-- SELECTED EXCERPT --

The thresholds allow for minor variations:

  • 0.8 tool selection: Allows missing up to 20% of expected tools (e.g., 4 out of 5 correct)
  • 0.7 parameter accuracy: Allows up to 30% parameter errors (e.g., minor formatting differences)
  • 1.5x call limit: Allows some extra exploratory tool calls but prevents excessive flailing

Tool Call Extraction

The evaluation attempts to extract tool calls from the agent's response in two ways:

  1. JSON parsing: If the response is valid JSON (a list of tool calls or an object with a tool_calls key), the calls are extracted directly.
  2. Text parsing: If JSON parsing fails, the evaluation falls back to pattern matching in the response text.

-- PROVIDED DATA --
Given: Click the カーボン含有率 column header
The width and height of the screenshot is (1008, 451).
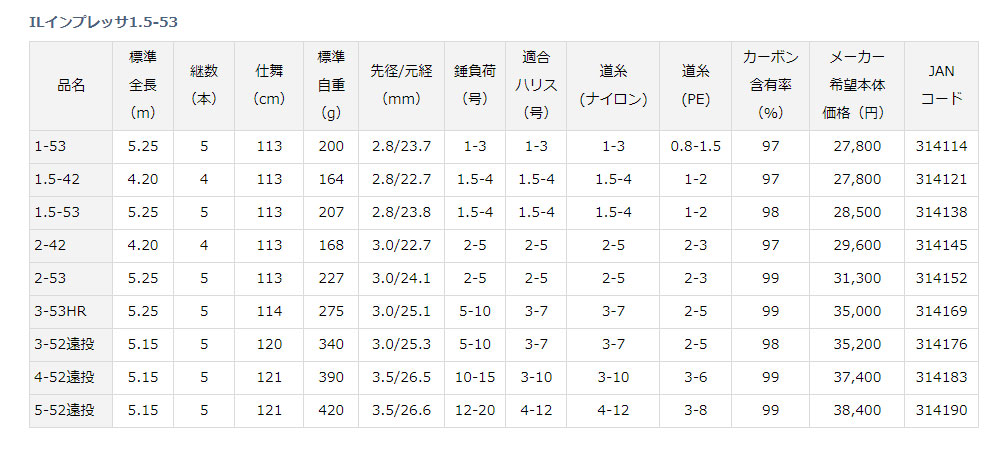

-- PROBLEM REQUIREMENTS --
In the text on tool call evaluation, what happens when JSON parsing of the agent's response fails? The listing is separate material with no tie to the text on tool call evaluation.

-- WRITTEN RESPONSE --
The evaluation falls back to pattern matching in the response text.